A relação entre a psique e o organismo é muito próxima. “O cérebro tem alças de intervenção no corpo inteiro. Por meio do hipotálamo, ele controla glândulas responsáveis por hormônios como cortisol, adrenalina, sexuais e os da tireoide, por exemplo. Ele comanda a frequência cardíaca, a pressão arterial, o ritmo da respiração. O órgão decide também a quantidade de informação que vai chegar à consciência e a intensidade da dor de uma pessoa”, explica o neurologista Leandro Teles, da Academia Brasileira de Neurologia.
Mente sã, corpo são
Por ser tão influente no organismo, quando o cérebro adoece, o corpo costuma ir junto: tanto física quanto psicologicamente. Um bom exemplo é o de uma pessoa ansiosa. A razão é psíquica, mas os sintomas são muito claros. As mãos começam a suar, o coração bate mais rápido, o estômago dói e alguns têm até diarreia. As manifestações são imprevisíveis e não há exame físico que descubra quais as razões do problema. Está tudo dentro da cabeça.
Sem saber de onde vem a doença, o paciente costuma viver uma verdadeira epopeia. Pula de médico em médico, faz milhões de testes com resultados normais até finalmente conseguir o diagnóstico: o culpado é o cérebro. O especialista precisa ter bastante cuidado, estudar bem o histórico para chegar à raiz do problema e afastar qualquer hipótese de ser algo estritamente físico.
Em outras situações, como na psoríase ou dermatite atópica, por exemplo, a doença está presente nos genes, mas só se expressa depois que a pessoa passa por uma situação de grande estresse. Ou no caso da fibromialgia, onde se tem crises de dor extrema ligadas diretamente às emoções.
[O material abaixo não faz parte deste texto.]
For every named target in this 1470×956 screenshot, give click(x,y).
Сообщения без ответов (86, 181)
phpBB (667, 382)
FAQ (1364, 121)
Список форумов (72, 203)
E nem todo mundo aceita bem. “É importante deixar claro: não é algo que acontece voluntariamente. O paciente não cria a doença e nem se beneficia por ela. Ele não quer ficar doente. Não é comodismo, frescura ou fraqueza. Esse preconceito precisa ser combatido”, explica Leandro.
Segundo o neurologista, há um entendimento na medicina de que praticamente toda doença física tem relação com o emocional. Os sintomas psicossomáticos são como quaisquer outro, não são menores ou menos importantes e demandam atenção igual dos profissionais.
Veja algumas doenças psicossomáticas comuns:
Tratamento
As doenças psicossomáticas aparecem em qualquer lugar, mas frequentemente se manifestam na pele. O maior órgão do corpo é cheio de terminações nervosas e o primeiro passo é cuidar das lesões aparentes. O paciente quer melhorar, e como as enfermidades costumam ser bastante visíveis, tendo de lidar com os olhares julgadores das pessoas, pioram ainda mais. “Precisamos apresentar uma melhora, precisamos acalmar e tratar o problema antes de partirmos para o acompanhamento psicológico”, explica a dermatologista Ivonise Follador, da Sociedade Brasileira de Dermatologia.
De acordo com o psiquiatra Antônio Geraldo, o curso de tratamento depende de cada caso, mas, na maioria das ocorrências, cuidar dos sintomas é atingir apenas a ponta do iceberg. “Se a sintomatologia é depressiva, ou mais de ansiedade, é preciso fazer a escolha do medicamento adequado e, aliado a isso, psicoterapia para evitar que o paciente ande em círculos. O acompanhamento psíquico é importante para descobrir a raiz do problema”, afirma o médico.
O doutor Google
Apesar da facilidade de ter um mundo de informações na ponta dos dedos, a procura de respostas pra os sintomas na internet pode favorecer o desenvolvimento das doenças psicossomáticas. Quando uma pessoa vulnerável recebe informações de baixa qualidade – tem um formigamento no pé e já encontra um site apresentando a possibilidade de ser esclerose múltipla, por exemplo –, ela pode se tornar mais ansiosa, amedrontada, prestar mais atenção ainda no indício ou acabar criando outros.
“É preciso tomar cuidado para não agravar o problema. O melhor é ter o apoio de um médico para diagnóstico preciso e, eventualmente, o acompanhamento de um psicólogo para te ajudar a compreender o que está acontecendo”, conta Leandro.